Source document:
Disparities
This article by Ogedegbe et al. examines racial/ethnic disparities in COVID-19 hospitalization and mortality among patients of a large New York City health system. Consistent with other existing data, this study found that Black and Hispanic patients were more likely than white patients to test positive for COVID-19. However, after hospitalization, Black patients were less likely than white patients to have a critical illness or to die when adjusting for comorbidities and neighborhood characteristics. As the authors conclude, this is consistent with an assessment that structural determinants explain the disproportionately high out-of-hospital COVID-19-related mortality rates among Black populations during the pandemic. Critical structural determinants in this context may include crowding and occupations that make social distancing more difficult, as well as reduced access to care, delay in seeking care, or receipt of care in low-resourced settings, all of which may increase disease severity. Put simply, it is not race itself but rather the social inequities disproportionately affecting Black and Hispanic communities that negatively impacts health outcomes in these communities, including those related to the current pandemic.
Facilities
As reported in this NPR article, the federal Department of Health and Human Services has recently released its first data set on hospital capacity and bed use that includes facility-level data (rather than aggregated state-level data). Facility-level data have been collected by the agency and shared internally since the summer, but the data were not publicly available. The datasets are available through HealthData.gov. Facility-level data provides a more detailed picture of the current strain on hospitals nationally and particularly in several areas of the Midwest and South, enabling identification of regional hot spots even when overall state data do not indicate a crisis.

Task set:
[a] In the source document, where are the federal facility-level hospital capacity datasets available?
[b] Summarize the source document in two sentences.
The material comes from a different source than the source document.

Given data:

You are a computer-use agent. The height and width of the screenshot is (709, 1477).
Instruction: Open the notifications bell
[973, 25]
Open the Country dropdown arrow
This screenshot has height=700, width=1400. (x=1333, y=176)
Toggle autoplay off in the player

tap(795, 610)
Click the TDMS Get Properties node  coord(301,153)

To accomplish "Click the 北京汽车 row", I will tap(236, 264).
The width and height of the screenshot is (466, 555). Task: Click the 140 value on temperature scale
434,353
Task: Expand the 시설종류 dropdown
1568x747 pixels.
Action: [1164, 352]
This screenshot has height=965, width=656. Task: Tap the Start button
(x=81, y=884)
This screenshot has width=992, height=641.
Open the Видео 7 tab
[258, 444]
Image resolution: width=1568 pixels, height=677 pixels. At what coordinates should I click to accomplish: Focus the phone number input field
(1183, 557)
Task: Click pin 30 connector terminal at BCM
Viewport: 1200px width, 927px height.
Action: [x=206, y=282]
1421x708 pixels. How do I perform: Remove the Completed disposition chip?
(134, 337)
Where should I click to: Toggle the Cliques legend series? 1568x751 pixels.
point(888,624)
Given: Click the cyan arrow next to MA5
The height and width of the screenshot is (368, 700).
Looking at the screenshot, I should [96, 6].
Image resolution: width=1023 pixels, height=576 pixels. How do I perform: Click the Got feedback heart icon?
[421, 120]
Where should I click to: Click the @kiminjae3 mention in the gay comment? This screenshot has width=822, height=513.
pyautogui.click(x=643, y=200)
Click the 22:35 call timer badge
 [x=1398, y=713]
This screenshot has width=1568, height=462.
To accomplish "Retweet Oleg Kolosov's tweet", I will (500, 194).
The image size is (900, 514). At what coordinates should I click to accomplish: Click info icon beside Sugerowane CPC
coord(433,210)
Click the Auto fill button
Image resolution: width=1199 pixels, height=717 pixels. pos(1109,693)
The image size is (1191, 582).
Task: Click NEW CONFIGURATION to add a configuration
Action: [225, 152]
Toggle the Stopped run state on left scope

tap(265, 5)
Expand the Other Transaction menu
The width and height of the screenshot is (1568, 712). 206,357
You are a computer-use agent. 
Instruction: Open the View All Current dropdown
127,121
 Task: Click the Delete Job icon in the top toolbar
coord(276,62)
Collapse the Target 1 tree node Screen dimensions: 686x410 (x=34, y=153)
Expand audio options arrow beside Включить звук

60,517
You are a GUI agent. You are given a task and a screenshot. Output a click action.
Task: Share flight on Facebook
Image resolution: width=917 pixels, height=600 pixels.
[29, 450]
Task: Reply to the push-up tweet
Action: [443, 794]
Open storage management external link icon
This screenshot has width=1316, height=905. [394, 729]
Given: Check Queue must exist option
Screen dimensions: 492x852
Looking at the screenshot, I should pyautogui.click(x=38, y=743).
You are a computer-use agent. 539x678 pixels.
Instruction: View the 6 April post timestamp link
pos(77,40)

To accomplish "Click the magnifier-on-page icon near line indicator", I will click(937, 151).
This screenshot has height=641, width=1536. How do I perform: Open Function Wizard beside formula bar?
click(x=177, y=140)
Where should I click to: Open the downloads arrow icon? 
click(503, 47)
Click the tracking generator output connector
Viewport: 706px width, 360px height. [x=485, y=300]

Expected responses:
[a] They are available through HealthData.gov.

[b] A study by Ogedegbe et al. found that Black and Hispanic patients in a large New York City health system were more likely than white patients to test positive for COVID-19, but once hospitalized and adjusted for comorbidities and neighborhood characteristics, Black patients were less likely to become critically ill or die, which points to structural determinants rather than race itself. Separately, the federal Department of Health and Human Services has released its first public facility-level data set on hospital capacity and bed use, which gives a more detailed picture of hospital strain and helps identify regional hot spots.